天引きされる金額の合計は月額25万円を超え、年間では約300万円以上が税金と社会保険料に消える計算です。まずはその内訳を詳しく見ていきましょう。

月収90万円の手取り額を計算【独身の場合】

独身で月収90万円の場合、手取り額は月々約63.8万円となります。

独身者は配偶者控除などの所得控除が少ないため、高所得の恩恵を受ける一方で税負担も最大化されます。年間に換算すると、額面1,080万円に対して手取りは約765万円となり、約315万円が天引きされることになります。

項目 金額(月額)
額面月収 900,000円
社会保険料合計 約116,500円
所得税 約77,000円
住民税 約68,500円
手取り額 約638,000円

※40歳未満、東京都の料率を参考に、令和8年度の雇用保険率(0.5%)を反映。

月収90万円の手取り額を計算【扶養家族ありの場合】

配偶者などの扶養家族がいる場合、手取り額は月々約65.2万円ほどになります。

所得控除により、独身者と比較して月々約1.4万円、年間で約17万円ほど手取りが増えます。
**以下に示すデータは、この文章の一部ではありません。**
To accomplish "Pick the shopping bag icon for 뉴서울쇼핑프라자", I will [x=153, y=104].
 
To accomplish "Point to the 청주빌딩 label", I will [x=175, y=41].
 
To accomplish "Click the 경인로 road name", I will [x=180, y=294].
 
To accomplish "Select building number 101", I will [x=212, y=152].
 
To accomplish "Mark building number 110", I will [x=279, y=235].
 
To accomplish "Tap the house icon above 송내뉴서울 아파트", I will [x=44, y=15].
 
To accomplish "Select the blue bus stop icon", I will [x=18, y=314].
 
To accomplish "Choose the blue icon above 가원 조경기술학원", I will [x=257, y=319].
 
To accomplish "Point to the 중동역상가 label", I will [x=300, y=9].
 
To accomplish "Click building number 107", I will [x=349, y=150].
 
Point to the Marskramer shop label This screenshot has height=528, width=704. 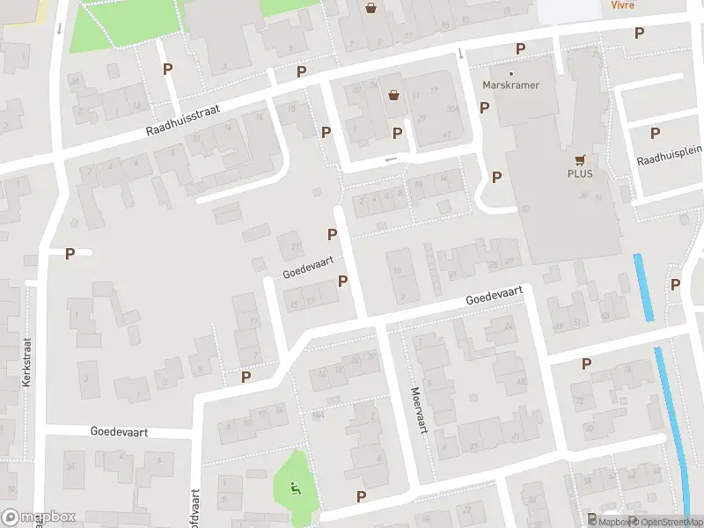[x=511, y=85]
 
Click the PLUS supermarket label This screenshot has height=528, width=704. [x=579, y=173]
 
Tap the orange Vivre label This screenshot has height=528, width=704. [x=623, y=4]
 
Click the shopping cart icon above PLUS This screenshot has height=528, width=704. [x=579, y=159]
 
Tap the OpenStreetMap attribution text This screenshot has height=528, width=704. [x=664, y=521]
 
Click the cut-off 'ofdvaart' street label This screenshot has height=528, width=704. [x=195, y=509]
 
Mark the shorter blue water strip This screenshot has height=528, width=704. [x=643, y=287]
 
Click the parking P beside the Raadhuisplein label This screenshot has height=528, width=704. [x=655, y=133]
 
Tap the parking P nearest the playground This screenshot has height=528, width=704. [x=361, y=496]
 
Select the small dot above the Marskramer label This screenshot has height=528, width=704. [x=511, y=74]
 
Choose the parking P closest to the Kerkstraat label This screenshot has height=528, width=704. [x=70, y=253]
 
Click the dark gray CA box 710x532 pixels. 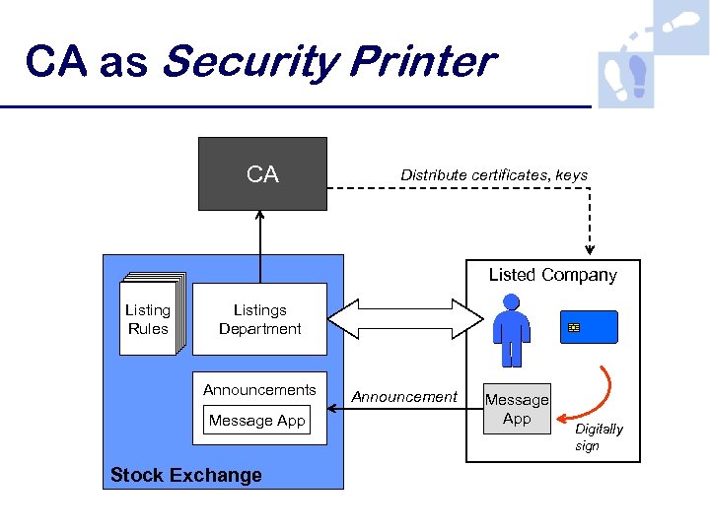pyautogui.click(x=262, y=174)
ただし、年収が1,000万円を超えてくると、配偶者控除の適用に制限がかかったり、自治体によっては児童手当が制限(所得制限限度額)されたりするケースが出てくるため、注意が必要です。

項目 金額(月額)
額面月収 900,000円
社会保険料合計 約116,500円
所得税 約66,500円
住民税 約64,500円
手取り額 約652,500円

※配偶者控除(所得制限に留意)を適用した概算です。

月収90万円から引かれる税金・社会保険料の内訳

月収90万円から天引きされる諸費用の内訳は以下の通りです。2026年(令和8年)度の最新料率をベースにしています。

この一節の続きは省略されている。